Extract provided:
+ + + +

Open Computational Research Study - A Proof of Concept

Computational research is often published without the code and computational environment that generated the results, failing to meet openness and reproducibility criteria that are demanded by a growing number of researchers and journals1, 2, 3.

Here I'm presenting a proof of concept, how code and results of a complex computational research project can be published in a way to satisfy important openness and reproducibility requirements. Requiring only a Docker installation, it should be possible for users on any system to comprehend and reproduce any and all parts of a project shared this way.

Specifically, the concept presented here addresses two issues not typically considered when publishing scientific code:

  1. Research code published without its computational dependencies may become exceedingly difficult to compile and execute, to the point that a rewrite of the code from the ground up becomes a preferred solution over trying to recreate the computational environment4, 5.
  2. A large computational project that is not sufficiently documented (which computations, when, why and how?) might be reproducible in the sense that a single run command creates all the figures shown the paper, but it might not be comprehensible, failing to show which parts of the code affect which results. Moreover, if the simulations are computationally expensive, it might be of importance to be able to identify and reproduce only selected parts of the project.

+ + + +

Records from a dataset
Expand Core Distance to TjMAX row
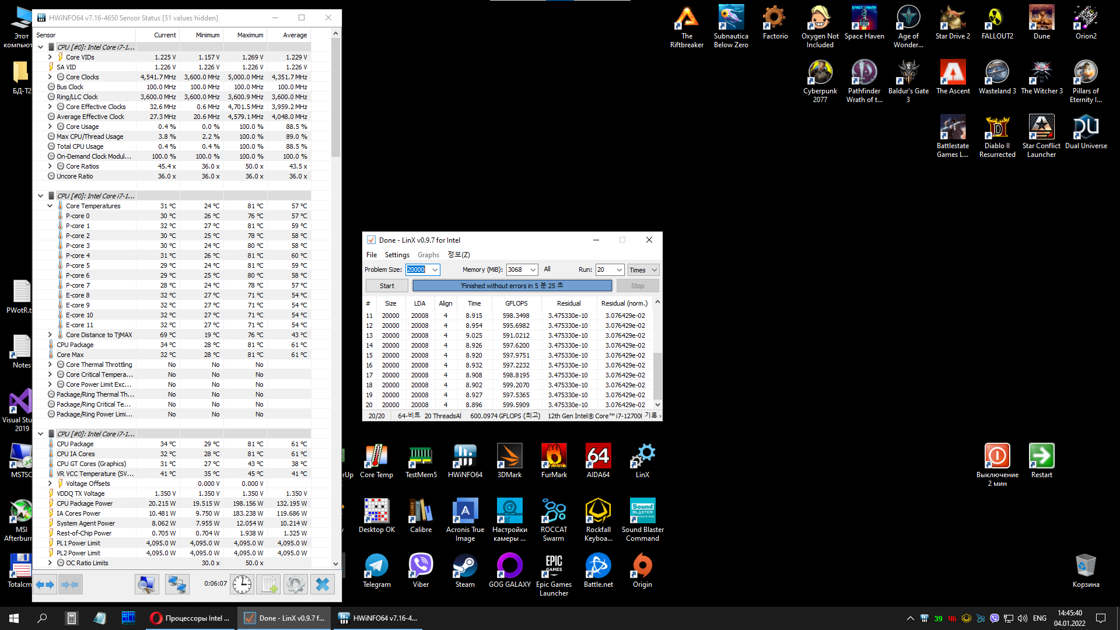coord(50,335)
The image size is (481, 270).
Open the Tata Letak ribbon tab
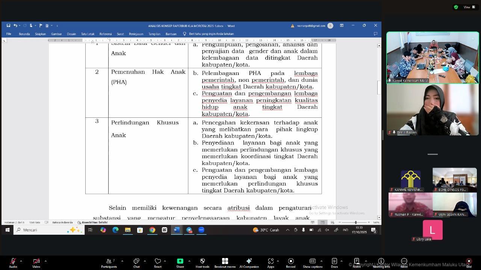pyautogui.click(x=88, y=34)
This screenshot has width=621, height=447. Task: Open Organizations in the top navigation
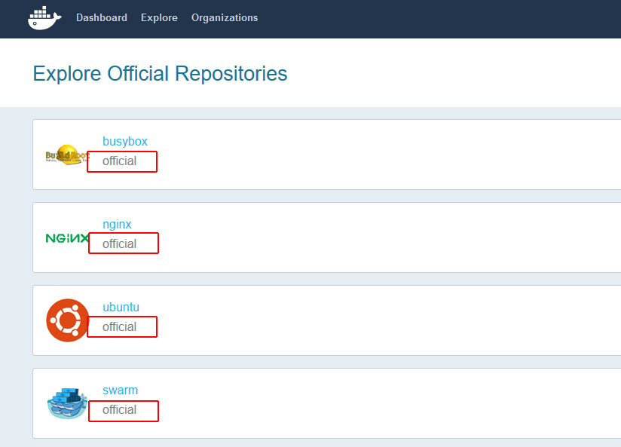coord(225,17)
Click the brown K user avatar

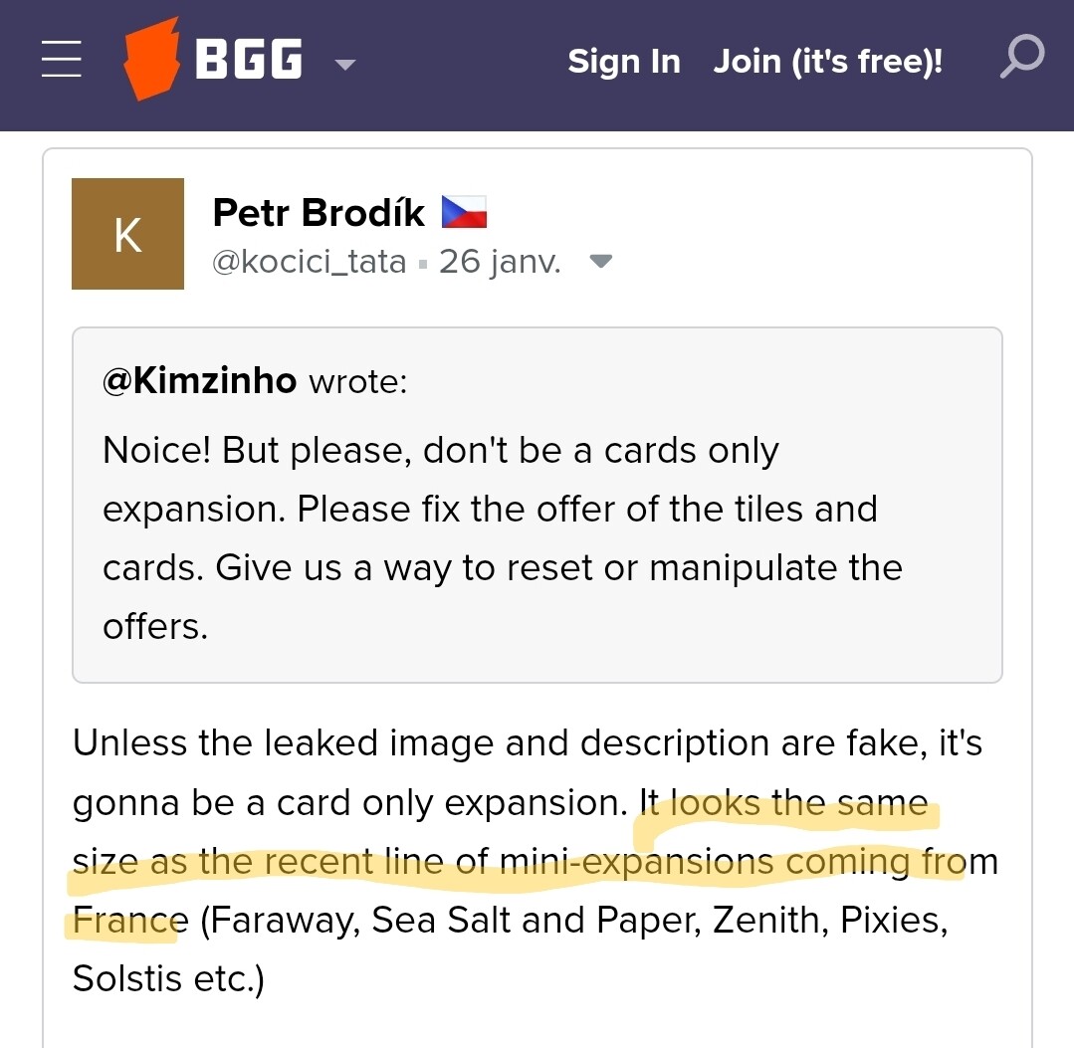click(127, 234)
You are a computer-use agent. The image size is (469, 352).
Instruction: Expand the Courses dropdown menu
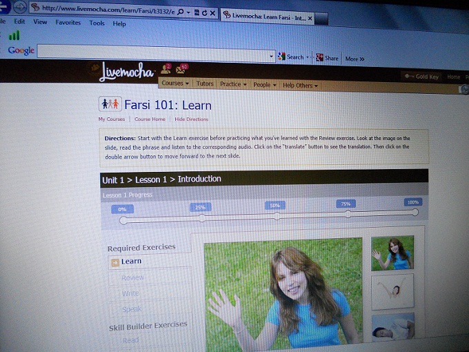coord(175,84)
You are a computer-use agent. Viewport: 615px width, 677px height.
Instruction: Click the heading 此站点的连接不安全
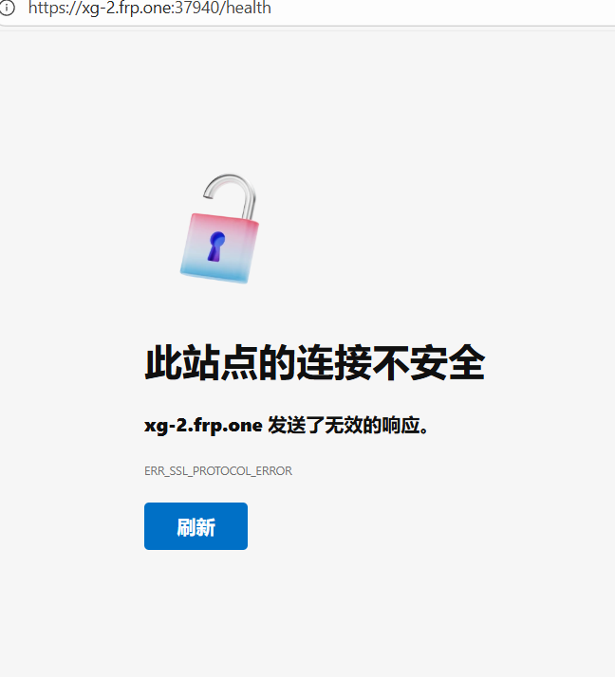pos(315,362)
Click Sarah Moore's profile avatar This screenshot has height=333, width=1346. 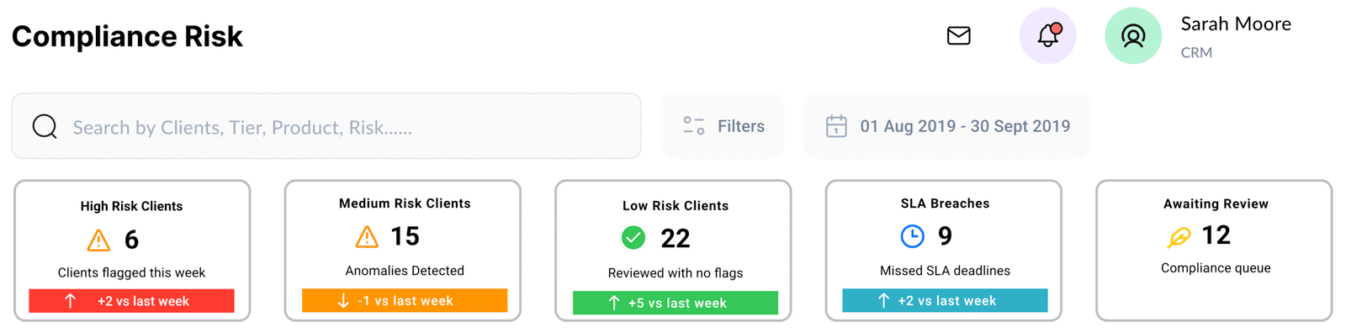point(1133,36)
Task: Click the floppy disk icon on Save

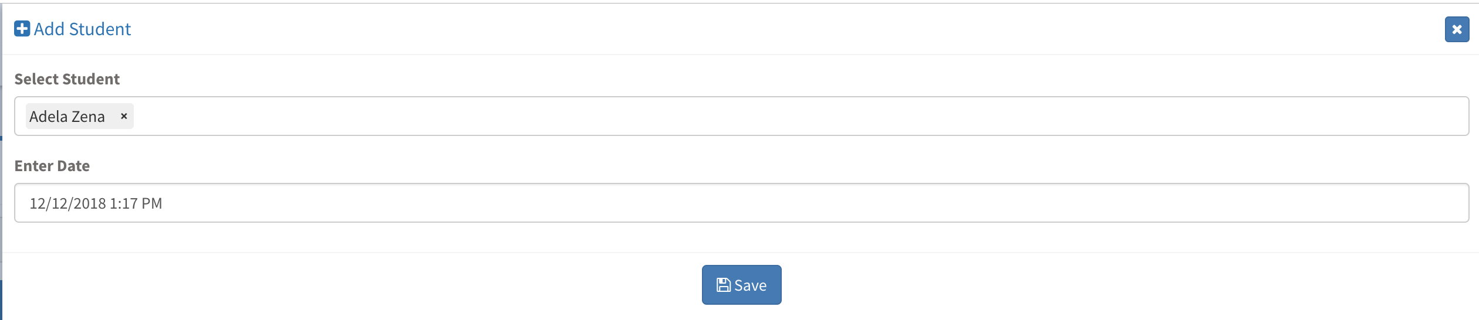Action: pyautogui.click(x=724, y=285)
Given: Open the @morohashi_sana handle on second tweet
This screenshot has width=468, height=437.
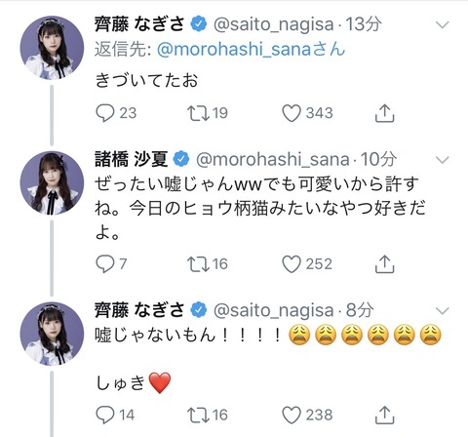Looking at the screenshot, I should pos(273,160).

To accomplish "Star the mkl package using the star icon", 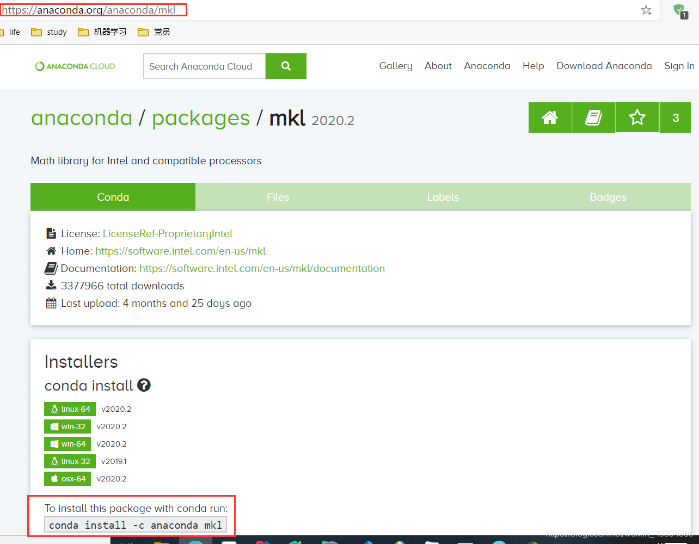I will 637,117.
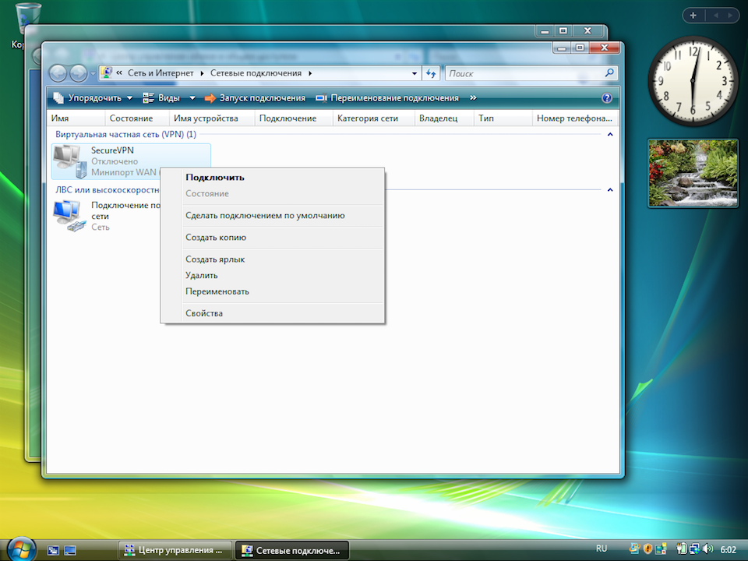748x561 pixels.
Task: Click the slideshow waterfall picture gadget
Action: [693, 173]
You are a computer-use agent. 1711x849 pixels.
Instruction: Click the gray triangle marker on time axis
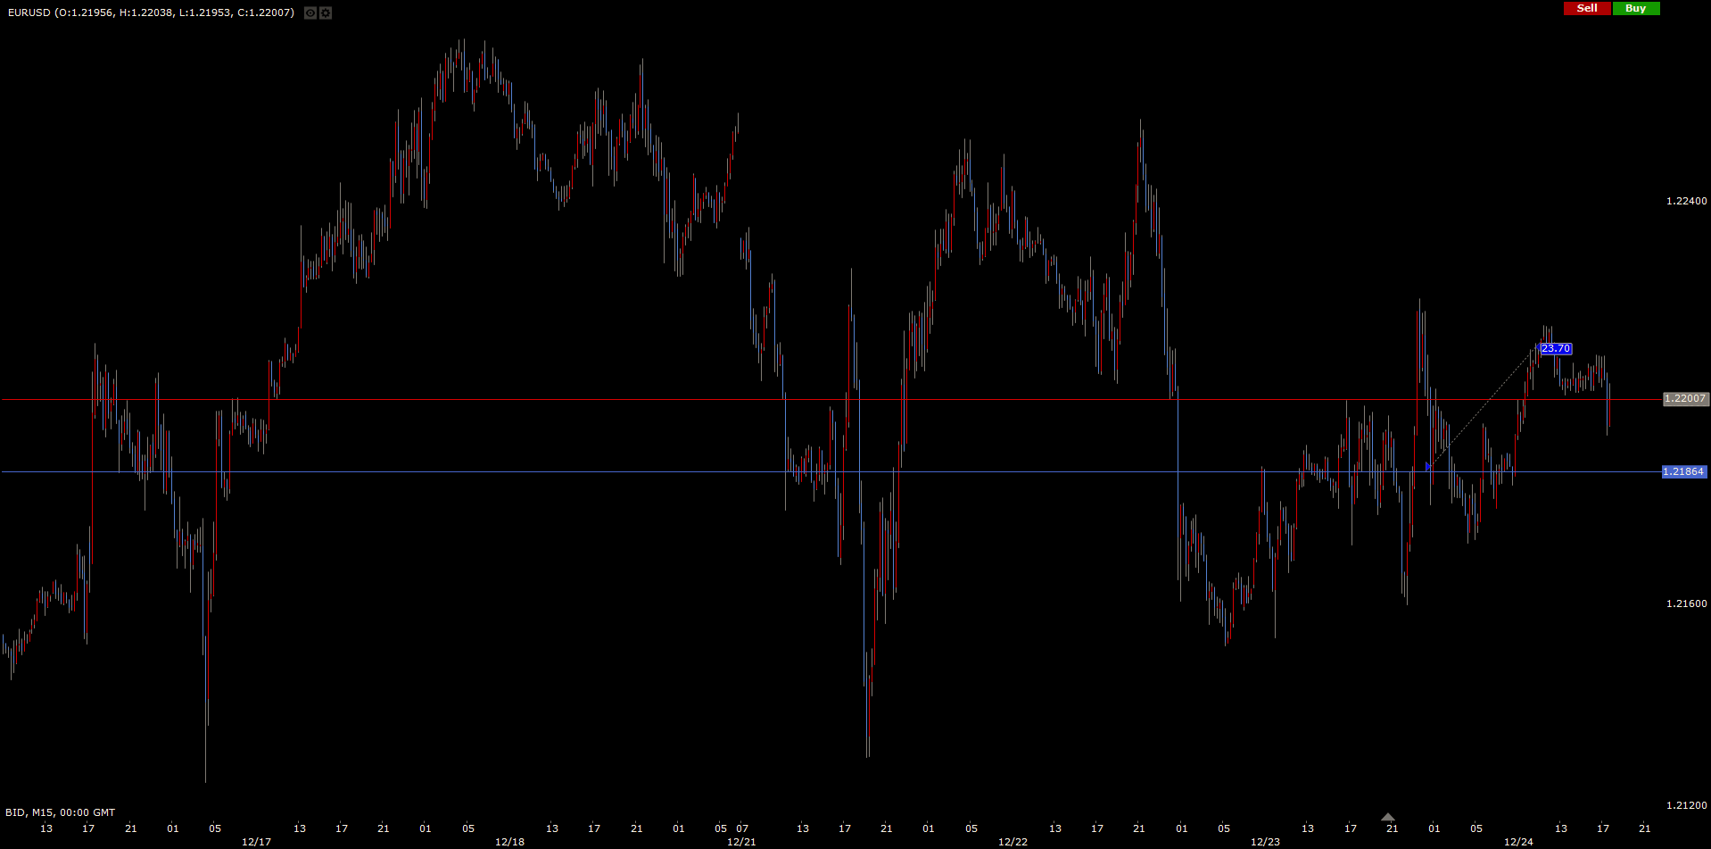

+ + + +

Directions:
[1] Copy the records word for word, starting at the first line of the records and ending with the line that contains "pos(315,362)". Include both of those lines, and omit the pictures from your copy.
[2] Pick up the extract on publishing open, reproducible computational research and continue it from its last sentence.

Answer set:
[1]
Expand Core Distance to TjMAX row
coord(50,335)
The image size is (481, 270).
Open the Tata Letak ribbon tab
pyautogui.click(x=88, y=34)
This screenshot has width=621, height=447. Task: Open Organizations in the top navigation
coord(225,17)
Click the brown K user avatar

click(127, 234)
You are a computer-use agent. The image size is (469, 352).
Instruction: Expand the Courses dropdown menu
coord(175,84)
You are a computer-use agent. Viewport: 615px width, 677px height.
Instruction: Click the heading 此站点的连接不安全
pos(315,362)

[2]
Both points may be equally detrimental to any effort of straightforwardly reproducing the computational results of a study. To demonstrate the concept I'm proposing here, I have created an example study that anyone having a Docker installation should be able to reproduce and expand.

Below I'm describing this example study in detail and explain how it is implemented. I would love to hear your thoughts and feedback!

An Example Study

I've created a small computational project to demonstrate a way how the above issues may be solved in practice. My proposed solution relies on two main components: Docker, to provide an isolated computational environment that contains all needed dependencies and Sumatra, to provide a lab notebook of the computational project to be able to comprehend and replicate parts of a large and complex computational study.

The downloadable archive for this example project contains the Python source code and the data it generated. Additionally included is version control (.git/) and simulation record information (.smt/). Finally, I provided scripts to access the computational environment through Docker for Linux, Mac and Windows 7 systems (I'm not able to test on other Windows versions).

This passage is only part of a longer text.